Comparison of Humacyte's Human Acellular Vessel with ePTFE Grafts for Hemodialysis Access

Phase 1

• Conditions: End-stage renal disease (ESRD) requiring placement of an arteriovenous (AV) graft in the arm (upper- or forearm) to start or maintain hemodialysis therapy.; MedDRA version: 20.0Level: SOCClassification code 10042613Term: Surgical and medical proceduresSystem Organ Class: 10042613 - Surgical and medical procedures; MedDRA version: 20.1Level: LLTClassification code 10066772Term: Vascular access operationSystem Organ Class: 10042613 - Surgical and medical procedures; Therapeutic area: Analytical, Diagnostic and Therapeutic Techniques and Equipment [E] - Surgical Procedures, Operative [E04]

• Registration Number: EUCTR2015-003261-28-GB
• Lead Sponsor: Humacyte, Inc.

Brief Summary

Not available

Detailed Description

Not available

Study Timeline

• Study Start: 2016-08-12
• Last Update Posted: 7 January 2019

Recruitment & Eligibility

• Status: Authorised-recruitment may be ongoing or finished
• Sex: All
• Target Recruitment: 350

Inclusion Criteria

1. Subjects with ESRD who are not, or who are no longer candidates for creation of an autologous AV fistula and therefore need placement of an AV graft in the arm (upper- or forearm) to start or maintain hemodialysis therapy.
2. Either on hemodialysis or expected to start hemodialysis within 12 weeks of conduit formation.
3. At least 18 years of age at Screening.
4. Suitable anatomy for implantation of straight or looped conduits in either the forearm or upper arm (not crossing the elbow).
5. Hemoglobin =8 g/dL and platelet count =100,000 cells/mm3 prior to Day 0 (within 35 days).
6. Other hematological and biochemical parameters within a range consistent with ESRD prior to Day 0 (within 35 days).
7. Adequate liver function prior to Day 0 (within 35 days), defined as both of the following:
a. =2x upper limit of normal (ULN) for serum bilirubin, aspartate transaminase (AST), and alanine transaminase (ALT)
b. =1.5 for International Normalized Ratio (INR) or prothrombin time (PT) = 18 seconds unless the subject is taking an anticoagulant at the time
8. Female subjects must be either:
a.
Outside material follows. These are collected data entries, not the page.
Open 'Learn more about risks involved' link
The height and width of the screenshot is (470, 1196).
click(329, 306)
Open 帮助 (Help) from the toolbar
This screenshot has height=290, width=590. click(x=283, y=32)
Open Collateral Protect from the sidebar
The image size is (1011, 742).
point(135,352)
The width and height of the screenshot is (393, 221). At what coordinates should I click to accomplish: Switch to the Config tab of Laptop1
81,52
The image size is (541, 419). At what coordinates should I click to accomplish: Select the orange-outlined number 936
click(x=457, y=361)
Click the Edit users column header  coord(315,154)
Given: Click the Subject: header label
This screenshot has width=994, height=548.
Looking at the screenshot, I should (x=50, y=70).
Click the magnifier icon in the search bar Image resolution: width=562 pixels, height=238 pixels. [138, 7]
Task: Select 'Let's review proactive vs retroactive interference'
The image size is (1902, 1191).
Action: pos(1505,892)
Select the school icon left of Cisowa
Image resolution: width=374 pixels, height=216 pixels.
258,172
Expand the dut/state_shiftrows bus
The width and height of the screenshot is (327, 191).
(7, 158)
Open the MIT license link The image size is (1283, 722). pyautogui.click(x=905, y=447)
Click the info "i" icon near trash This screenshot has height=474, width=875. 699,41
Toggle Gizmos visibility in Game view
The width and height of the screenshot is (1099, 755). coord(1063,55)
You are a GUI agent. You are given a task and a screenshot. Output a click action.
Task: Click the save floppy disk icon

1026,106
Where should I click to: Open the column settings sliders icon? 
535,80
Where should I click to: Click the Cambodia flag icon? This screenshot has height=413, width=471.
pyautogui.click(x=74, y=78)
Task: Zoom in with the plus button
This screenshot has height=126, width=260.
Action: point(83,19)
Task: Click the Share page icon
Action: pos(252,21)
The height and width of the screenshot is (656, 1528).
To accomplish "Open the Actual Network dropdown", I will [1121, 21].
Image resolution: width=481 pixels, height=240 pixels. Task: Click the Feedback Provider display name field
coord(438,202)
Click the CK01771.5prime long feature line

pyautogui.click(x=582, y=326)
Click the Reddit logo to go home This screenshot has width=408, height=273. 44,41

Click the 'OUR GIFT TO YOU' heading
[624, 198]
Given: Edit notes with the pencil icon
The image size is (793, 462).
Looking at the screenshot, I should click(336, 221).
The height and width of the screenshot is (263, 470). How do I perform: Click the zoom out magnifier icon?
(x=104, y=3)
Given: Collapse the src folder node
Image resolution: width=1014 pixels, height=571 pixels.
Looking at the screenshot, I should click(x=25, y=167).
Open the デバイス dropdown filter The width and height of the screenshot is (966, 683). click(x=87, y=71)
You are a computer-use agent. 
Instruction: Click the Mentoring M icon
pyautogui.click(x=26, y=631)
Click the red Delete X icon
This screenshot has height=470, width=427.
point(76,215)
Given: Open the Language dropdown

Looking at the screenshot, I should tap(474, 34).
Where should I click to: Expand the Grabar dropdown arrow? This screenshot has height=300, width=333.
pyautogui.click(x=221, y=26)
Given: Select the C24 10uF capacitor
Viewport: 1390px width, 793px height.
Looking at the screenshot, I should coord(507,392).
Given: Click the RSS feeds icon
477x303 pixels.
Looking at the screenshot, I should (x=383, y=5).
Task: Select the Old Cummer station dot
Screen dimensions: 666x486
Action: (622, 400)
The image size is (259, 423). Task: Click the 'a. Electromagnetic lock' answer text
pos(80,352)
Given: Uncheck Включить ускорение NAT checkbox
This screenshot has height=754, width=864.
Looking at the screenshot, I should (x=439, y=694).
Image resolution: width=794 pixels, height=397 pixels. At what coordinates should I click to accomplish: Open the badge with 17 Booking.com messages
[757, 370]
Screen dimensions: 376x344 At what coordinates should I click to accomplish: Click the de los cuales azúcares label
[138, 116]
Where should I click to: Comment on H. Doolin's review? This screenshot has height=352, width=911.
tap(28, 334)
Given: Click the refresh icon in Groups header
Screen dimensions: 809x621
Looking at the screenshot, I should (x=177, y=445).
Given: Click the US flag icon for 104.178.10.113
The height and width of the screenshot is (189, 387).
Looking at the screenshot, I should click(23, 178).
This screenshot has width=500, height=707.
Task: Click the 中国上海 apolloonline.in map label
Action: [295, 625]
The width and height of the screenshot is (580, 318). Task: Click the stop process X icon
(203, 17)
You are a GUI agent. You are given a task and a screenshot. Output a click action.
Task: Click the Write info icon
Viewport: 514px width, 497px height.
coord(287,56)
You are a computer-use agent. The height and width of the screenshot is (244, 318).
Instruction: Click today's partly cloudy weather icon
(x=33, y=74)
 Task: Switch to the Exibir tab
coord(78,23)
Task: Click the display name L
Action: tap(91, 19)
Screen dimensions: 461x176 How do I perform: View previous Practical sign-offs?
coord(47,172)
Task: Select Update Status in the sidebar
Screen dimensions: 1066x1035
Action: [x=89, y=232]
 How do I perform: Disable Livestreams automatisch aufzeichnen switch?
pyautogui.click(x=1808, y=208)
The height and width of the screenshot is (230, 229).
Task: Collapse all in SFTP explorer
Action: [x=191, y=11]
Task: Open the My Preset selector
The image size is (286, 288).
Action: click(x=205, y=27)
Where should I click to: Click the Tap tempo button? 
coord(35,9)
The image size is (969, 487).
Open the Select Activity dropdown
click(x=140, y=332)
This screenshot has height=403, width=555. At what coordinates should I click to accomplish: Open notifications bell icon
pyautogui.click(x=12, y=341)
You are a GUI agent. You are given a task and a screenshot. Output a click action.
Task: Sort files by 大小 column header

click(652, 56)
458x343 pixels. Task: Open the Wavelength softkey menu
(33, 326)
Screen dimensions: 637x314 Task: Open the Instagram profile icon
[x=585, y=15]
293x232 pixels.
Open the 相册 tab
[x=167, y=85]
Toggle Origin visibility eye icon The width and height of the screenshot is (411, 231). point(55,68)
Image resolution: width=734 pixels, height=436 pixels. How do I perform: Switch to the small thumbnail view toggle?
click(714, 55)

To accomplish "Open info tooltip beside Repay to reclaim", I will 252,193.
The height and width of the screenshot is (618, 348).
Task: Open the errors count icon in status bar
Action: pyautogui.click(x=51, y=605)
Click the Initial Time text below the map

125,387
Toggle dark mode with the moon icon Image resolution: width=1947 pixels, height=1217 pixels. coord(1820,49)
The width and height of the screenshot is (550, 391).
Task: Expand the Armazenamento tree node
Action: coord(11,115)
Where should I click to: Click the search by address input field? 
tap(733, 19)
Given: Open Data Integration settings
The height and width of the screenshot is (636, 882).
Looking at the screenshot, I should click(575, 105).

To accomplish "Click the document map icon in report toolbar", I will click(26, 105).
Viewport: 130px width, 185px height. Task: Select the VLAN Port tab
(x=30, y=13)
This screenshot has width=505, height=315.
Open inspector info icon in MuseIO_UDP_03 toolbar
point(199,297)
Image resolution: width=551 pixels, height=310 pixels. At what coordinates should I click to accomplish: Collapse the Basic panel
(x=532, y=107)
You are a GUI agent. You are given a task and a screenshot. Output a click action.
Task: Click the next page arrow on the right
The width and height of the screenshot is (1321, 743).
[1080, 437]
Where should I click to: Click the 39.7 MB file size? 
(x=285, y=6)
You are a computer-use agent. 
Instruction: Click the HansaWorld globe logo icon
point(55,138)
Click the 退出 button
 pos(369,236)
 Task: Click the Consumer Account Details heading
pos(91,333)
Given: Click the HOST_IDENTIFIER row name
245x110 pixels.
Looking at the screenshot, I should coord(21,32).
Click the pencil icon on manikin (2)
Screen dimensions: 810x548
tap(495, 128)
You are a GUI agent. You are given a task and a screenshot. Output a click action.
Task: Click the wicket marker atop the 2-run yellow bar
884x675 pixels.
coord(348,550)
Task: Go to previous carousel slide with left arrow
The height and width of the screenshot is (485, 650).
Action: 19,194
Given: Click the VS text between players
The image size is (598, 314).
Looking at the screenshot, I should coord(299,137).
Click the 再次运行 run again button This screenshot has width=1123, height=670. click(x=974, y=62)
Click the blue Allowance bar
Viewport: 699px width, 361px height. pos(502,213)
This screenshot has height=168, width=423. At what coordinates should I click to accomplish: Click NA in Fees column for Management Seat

Of non-childbearing potential, which is defined as
post-menopausal (at least 1 year without menses prior to Screening) or documented surgically sterile or post hysterectomy (at least 1 month prior to Screening)
b. Or, of childbearing potential, in which case:
i. Must have a negative serum or urine pregnancy test at Screening, and
ii. Must agree to use at least one form of the following birth control methods for the duration of the study:
1. Established use of oral, injectable or implanted hormonal methods of contraception
2. Placement of an intrauterine device or intrauterine system
3. Barrier methods of contraception:
condom or occlusive cap (diaphragm or cervical/vault caps) with spermicidal foam/ gel/ film/ cream/ suppository
9. Subject, or legal representative, able to communicate effectively with investigative staff, competent and willing to give written informed consent, and able to comply with entire study procedures including all scheduled follow-up visits.
10. Life expectancy of at least 1 year.
Are the trial subjects under 18? no
Number of subjects for this age range:
F.1.2 Adults (18-64 years) yes
F.1.2.1 Number of subjects for this age range 200
F.1.3 Elderly (>=65 years) yes
F.1.3.1 Number of subjects for this age range 150

Exclusion Criteria

1. History or evidence of severe peripheral vascular disease in the intended arm for implantation.
2. Known or suspected central vein stenosis or conduit occlusion on the ipsilateral side of the planned implantation, unless the stenosis is corrected prior to study conduit implantation.
3. Treatment with any investigational drug or device within 60 days prior to study entry (Day 0) or ongoing participation in a clinical trial of an investigational product.
4. Cancer that is actively being treated with a cytotoxic agent.
5. Documented hyper-coagulable state.
6. Bleeding diathesis.
7. Active clinically significant immune mediated disease, not controlled by maintenance immunosuppression.
a. Low dose glucocorticoid therapy (e.g. up to 10mg a day prednisone or prednisolone) is acceptable.
b. High dose glucocorticoid therapy for treatment of autoimmune flare, or other inflammatory diseases is excluded.
c. Patients using glucocorticoids for immunosuppression post-transplant to prevent against transplanted allograft rejection in the period post
allograft failure are excluded.
d. The following examples of immunosuppressive agents (or the like) are exclusionary for enrollment in this clinical trial:
i. tacrolimus or FK506 [Prograf]
ii. mycophenolate mofetil [Cellcept],
iii. cyclosporine [Sandimmune or Gengraf]
iv. Sirolimus administered systemically (Sirolimus in drug eluting stents is NOT an exclusion)
8. Anticipated renal transplant within 6 months.
9. Venous outflow from study conduit cannot be placed more centrally than the venous outflow of any previous failed access in that extremity.
10. Active local or systemic infection (white blood cells [WBC] > 15,000 cells/mm3 at Screening). If the infection resolves, the subject must be at least one week post resolution of that infection before implantation.
11. Known serious allergy to planned antiplatelet agent.
12. Pregnant women, or women intending to become pregnant during the course of the trial.
13. Any other condition which in the judgment of the investigator would preclude adequate evaluation of the safety and efficacy of the study conduit.
14. Previous enrollment in this study or any other study with the HAV.
15. Employees of Humacyte and employees or relatives of the investigator.

Study & Design

• Study Type: Interventional clinical trial of medicinal product
• Study Design: Not specified